[Stored records]
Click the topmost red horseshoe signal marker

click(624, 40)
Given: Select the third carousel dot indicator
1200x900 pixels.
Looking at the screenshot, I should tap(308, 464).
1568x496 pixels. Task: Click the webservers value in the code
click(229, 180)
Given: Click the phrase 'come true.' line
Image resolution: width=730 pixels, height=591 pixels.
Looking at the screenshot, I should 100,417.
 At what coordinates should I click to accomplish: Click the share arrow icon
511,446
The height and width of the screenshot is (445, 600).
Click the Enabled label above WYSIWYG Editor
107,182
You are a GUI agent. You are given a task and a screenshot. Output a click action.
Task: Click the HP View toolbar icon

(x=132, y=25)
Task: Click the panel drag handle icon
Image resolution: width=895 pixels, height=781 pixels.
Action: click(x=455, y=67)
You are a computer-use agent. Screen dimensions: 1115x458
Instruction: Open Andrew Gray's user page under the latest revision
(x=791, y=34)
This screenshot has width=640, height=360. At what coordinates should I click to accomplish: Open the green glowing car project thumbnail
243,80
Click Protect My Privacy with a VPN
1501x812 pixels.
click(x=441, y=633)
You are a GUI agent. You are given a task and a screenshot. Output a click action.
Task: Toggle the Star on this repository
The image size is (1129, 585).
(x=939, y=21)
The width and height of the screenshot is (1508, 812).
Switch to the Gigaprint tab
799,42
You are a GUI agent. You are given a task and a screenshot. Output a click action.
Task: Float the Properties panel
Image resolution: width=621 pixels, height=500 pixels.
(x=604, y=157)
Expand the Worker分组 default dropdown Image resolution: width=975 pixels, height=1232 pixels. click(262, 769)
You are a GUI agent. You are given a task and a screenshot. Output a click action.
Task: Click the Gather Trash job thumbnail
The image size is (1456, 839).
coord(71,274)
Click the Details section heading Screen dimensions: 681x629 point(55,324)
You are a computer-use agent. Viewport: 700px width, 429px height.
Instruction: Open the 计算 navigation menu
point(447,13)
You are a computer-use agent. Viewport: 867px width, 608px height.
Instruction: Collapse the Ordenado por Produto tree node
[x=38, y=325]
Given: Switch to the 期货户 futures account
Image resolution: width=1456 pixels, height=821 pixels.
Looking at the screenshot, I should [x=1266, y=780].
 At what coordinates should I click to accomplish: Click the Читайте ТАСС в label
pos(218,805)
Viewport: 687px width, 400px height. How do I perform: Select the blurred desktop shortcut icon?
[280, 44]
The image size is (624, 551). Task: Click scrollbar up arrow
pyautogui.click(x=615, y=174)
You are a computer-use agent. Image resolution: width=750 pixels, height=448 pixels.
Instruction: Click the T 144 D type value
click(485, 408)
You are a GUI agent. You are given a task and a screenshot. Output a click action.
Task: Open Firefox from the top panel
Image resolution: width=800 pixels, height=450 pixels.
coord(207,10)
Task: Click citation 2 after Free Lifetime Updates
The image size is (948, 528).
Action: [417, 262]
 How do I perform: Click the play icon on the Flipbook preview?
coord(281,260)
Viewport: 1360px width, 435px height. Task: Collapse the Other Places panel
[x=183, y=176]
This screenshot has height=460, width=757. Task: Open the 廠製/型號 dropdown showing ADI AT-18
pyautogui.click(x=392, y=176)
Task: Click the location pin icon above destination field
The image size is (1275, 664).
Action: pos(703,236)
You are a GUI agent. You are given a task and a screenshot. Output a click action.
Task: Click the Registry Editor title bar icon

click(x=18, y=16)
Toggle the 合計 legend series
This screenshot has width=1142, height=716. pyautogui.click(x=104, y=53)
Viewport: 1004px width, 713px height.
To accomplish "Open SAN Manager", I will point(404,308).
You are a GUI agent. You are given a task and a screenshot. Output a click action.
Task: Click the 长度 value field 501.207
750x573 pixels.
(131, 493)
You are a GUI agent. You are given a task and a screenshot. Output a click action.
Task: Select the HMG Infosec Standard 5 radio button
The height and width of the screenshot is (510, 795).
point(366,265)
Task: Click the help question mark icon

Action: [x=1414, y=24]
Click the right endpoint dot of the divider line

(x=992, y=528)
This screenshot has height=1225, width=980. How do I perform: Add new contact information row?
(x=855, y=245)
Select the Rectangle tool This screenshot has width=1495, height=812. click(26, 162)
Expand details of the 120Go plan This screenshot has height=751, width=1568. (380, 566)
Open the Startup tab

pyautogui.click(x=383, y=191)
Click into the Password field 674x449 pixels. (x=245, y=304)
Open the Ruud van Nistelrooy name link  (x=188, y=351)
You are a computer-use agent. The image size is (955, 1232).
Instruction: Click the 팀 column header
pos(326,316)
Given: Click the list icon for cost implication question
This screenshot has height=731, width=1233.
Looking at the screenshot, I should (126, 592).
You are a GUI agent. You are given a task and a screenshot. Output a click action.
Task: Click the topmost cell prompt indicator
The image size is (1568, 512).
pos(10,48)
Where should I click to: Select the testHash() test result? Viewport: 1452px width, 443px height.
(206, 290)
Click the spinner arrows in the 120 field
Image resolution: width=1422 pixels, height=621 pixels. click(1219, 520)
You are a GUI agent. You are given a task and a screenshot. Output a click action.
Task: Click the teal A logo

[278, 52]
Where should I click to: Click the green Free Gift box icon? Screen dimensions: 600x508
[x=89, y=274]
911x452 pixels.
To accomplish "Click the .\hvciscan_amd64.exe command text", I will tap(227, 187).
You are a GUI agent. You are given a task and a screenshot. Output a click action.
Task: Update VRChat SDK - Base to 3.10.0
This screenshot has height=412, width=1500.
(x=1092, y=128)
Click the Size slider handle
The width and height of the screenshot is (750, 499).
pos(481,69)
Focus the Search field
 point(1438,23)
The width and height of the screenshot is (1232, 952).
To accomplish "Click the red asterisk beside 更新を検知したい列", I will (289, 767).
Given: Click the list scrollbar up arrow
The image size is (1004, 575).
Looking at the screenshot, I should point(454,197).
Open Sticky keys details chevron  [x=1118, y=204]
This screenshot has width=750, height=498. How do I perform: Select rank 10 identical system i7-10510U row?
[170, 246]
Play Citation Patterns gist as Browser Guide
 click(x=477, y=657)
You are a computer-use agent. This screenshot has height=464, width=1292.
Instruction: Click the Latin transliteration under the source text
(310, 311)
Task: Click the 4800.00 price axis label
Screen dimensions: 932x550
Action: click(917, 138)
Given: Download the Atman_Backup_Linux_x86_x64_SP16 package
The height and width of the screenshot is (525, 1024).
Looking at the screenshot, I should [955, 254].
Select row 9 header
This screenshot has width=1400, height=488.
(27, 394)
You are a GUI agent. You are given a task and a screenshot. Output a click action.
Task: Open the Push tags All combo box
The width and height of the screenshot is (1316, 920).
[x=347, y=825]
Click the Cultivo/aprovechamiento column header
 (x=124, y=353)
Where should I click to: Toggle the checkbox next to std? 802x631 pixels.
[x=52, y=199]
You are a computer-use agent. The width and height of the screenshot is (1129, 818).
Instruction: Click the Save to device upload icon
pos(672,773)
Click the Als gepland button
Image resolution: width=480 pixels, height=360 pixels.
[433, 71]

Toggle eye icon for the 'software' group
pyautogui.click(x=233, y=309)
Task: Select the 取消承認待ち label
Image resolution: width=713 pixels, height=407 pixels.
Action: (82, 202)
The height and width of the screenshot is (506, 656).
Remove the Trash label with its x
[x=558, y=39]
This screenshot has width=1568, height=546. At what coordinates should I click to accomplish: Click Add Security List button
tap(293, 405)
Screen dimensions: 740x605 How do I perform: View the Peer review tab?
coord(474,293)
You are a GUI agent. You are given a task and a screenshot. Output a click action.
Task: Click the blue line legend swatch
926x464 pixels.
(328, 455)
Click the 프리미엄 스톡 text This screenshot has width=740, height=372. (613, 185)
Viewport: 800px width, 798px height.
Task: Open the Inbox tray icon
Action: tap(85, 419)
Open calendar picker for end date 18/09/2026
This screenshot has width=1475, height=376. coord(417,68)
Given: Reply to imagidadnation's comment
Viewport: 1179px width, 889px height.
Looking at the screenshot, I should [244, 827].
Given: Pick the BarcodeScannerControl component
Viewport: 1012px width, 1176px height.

- _EXERCISE PROMPT_
Write out the lines of the entries, word for word, from the first through the one containing "Given: Click the phrase 'come true.' line", and stop at that line.

- _RESPONSE BOX_
Click the topmost red horseshoe signal marker

click(624, 40)
Given: Select the third carousel dot indicator
1200x900 pixels.
Looking at the screenshot, I should tap(308, 464).
1568x496 pixels. Task: Click the webservers value in the code
click(229, 180)
Given: Click the phrase 'come true.' line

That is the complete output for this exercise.